SUPPLIED MATERIAL -
|---|

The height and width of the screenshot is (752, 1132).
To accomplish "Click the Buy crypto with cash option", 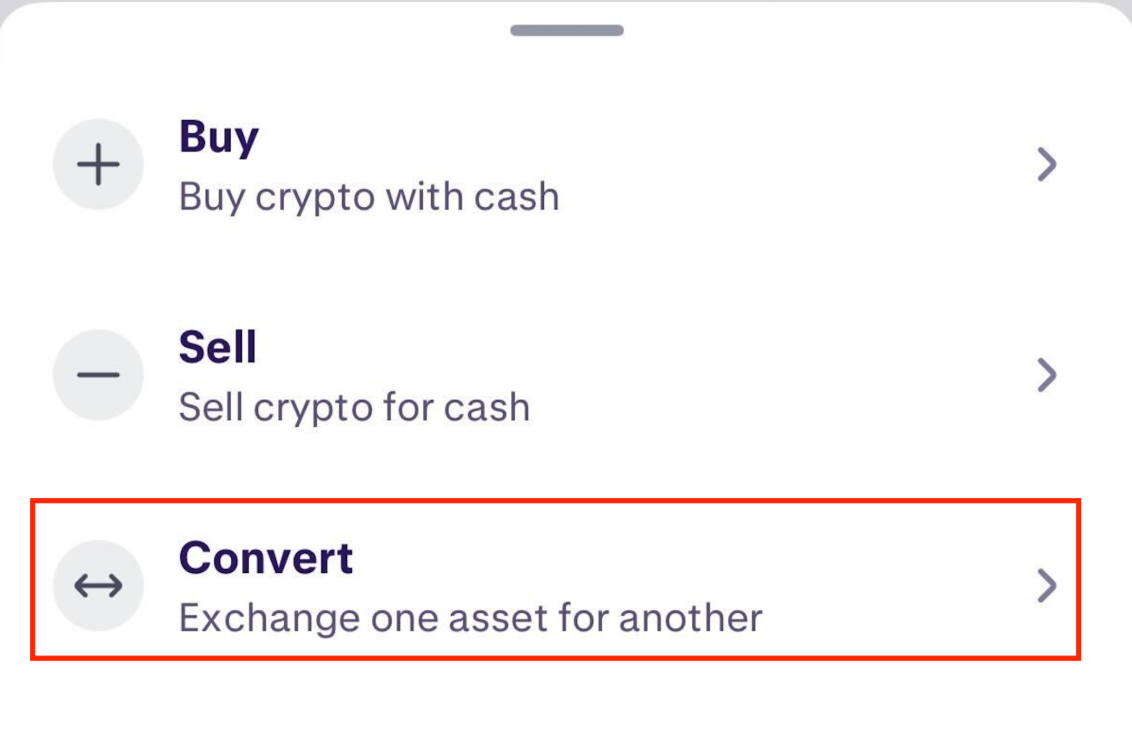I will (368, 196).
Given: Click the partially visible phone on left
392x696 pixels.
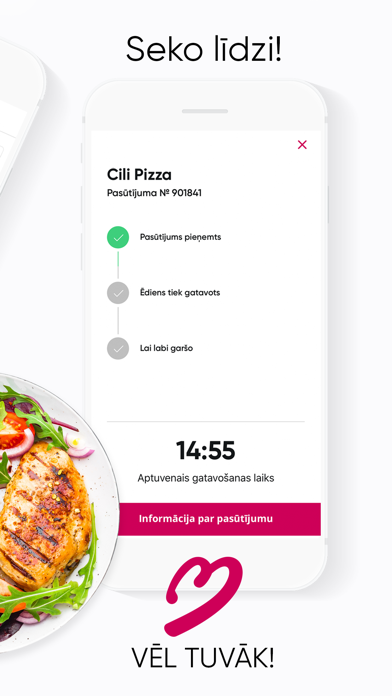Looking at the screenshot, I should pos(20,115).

|---|

GOAL OF THE EXERCISE - Quote exactly, and only, the lines from the one containing "Given: Click the" through the last line of the records above, both included; leave out any pictures.

RESPONSE TO THIS TASK -
Given: Click the partially visible phone on left
392x696 pixels.
Looking at the screenshot, I should pos(20,115).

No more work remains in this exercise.